日本の死因順位は大きく変動しています。厚生労働省の死因統計で長らく第4位だった肺炎は、2011年に脳血管疾患と入れ替わって第3位になりました。ところが2017年、第3位が脳血管疾患、第4位が老衰となり、肺炎は第5位と変わりました。翌2018年には老衰がさらに増え、脳血管疾患と入れ替わって第3位になりました。老衰死亡が大きく増えているのです(1)。
老衰による死亡数は、2010年が約4万5,000人、2016年は約9万3,000人、2021年には約15万2,000人と、11年間で3.4倍に大きく増えています。しかし、この間の65歳以上の高齢者人口の増加(2010年 約2,950万人→2021年 約3,650万人)は1.24倍です。老衰死亡は、高齢者人口の増加を大きく超えて増えていますが、なぜでしょうか? ここで、肺炎の死亡数を見てみます。肺炎死亡は2010年が約11万9,000人、翌2011年の約12万5,000人がピークで、その後減り始め、2021年には約7万3,000名まで減りました。死因の第5位になった2017年は減り方が特に顕著で、2万人以上減少しました。肺炎死亡の減少と老衰死亡の増加の背景には世の中の考え方の変化があると考えていますが、それをよく示唆するのが日本呼吸器学会の『成人肺炎診療ガイドライン2017』です。

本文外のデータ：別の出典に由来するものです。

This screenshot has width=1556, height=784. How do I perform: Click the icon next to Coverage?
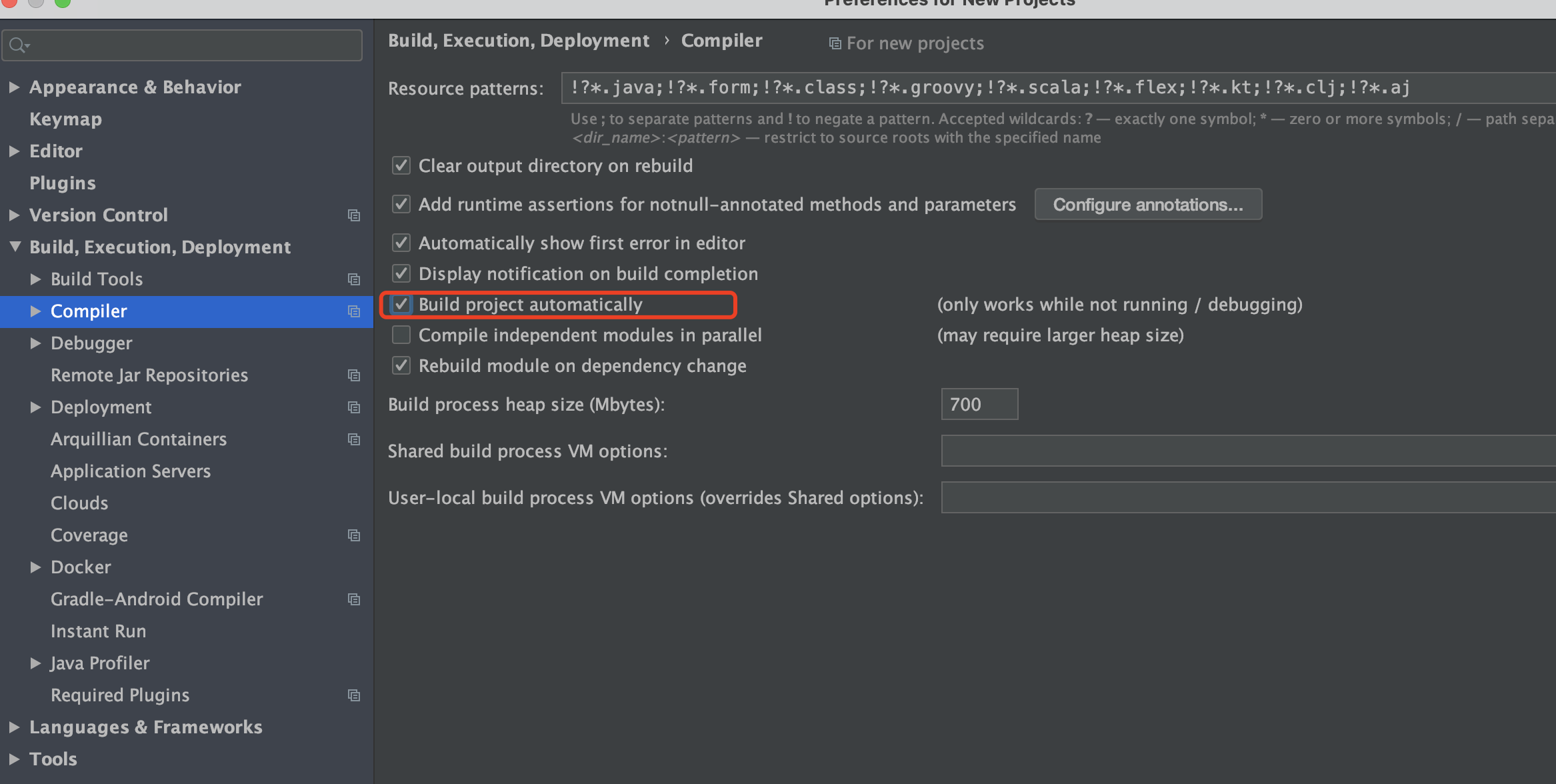coord(354,535)
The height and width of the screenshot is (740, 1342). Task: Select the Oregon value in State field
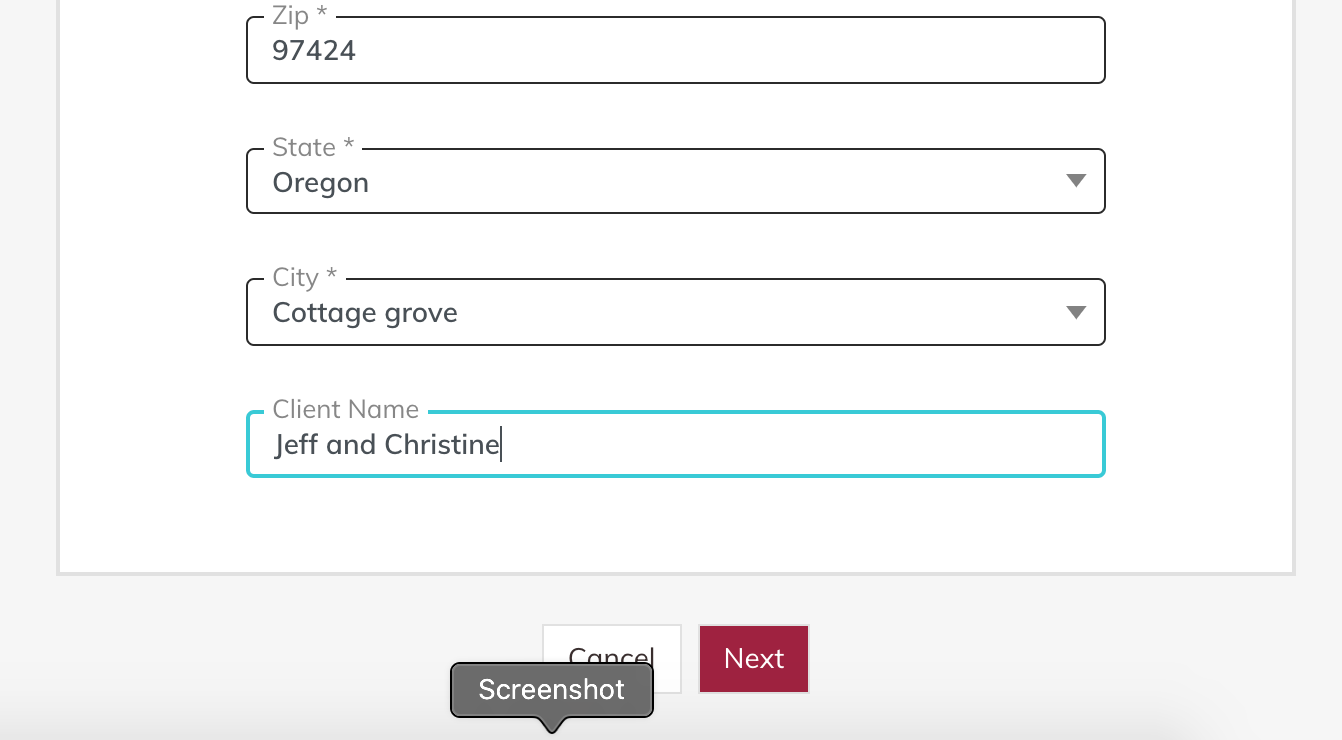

同ガイドラインでは「院内肺炎や医療・介護関連肺炎の例において反復性の誤嚥性肺炎のリスクを有しているか、種々の疾患の末期や老衰の状態では、個人の意思やQOLを考慮した治療・ケアを主眼に置き、強力な抗菌薬の投与は慎重に考える」という選択肢を新たに設けました。終末期の肺炎の例では強力な治療を控えるとしたのですが、臨床現場では以前からそうした考え方が広まってきており、死亡した際には、これを『肺炎死亡』ではなく『老衰死亡』ととらえる動きが増えてきていたのです。このガイドラインはそうした考え方に市民権を与えた、と言ってもよいと思います。「老衰死亡は実際には肺炎による死亡が多い」と以前から言われてきましたが、高齢・超高齢者の肺炎死亡はヒトの生死の自然過程の一つであり、臨床現場だけでなく世の中もこれを老衰死亡ととらえるようになってきたと言えます。
老衰による死亡は今後、さらに増えていくと思われますが、前記のガイドラインの選択肢「院内肺炎や・・・、強力な抗菌薬の投与は慎重に考える」も一つの適正抗菌薬療法であろうと考えています。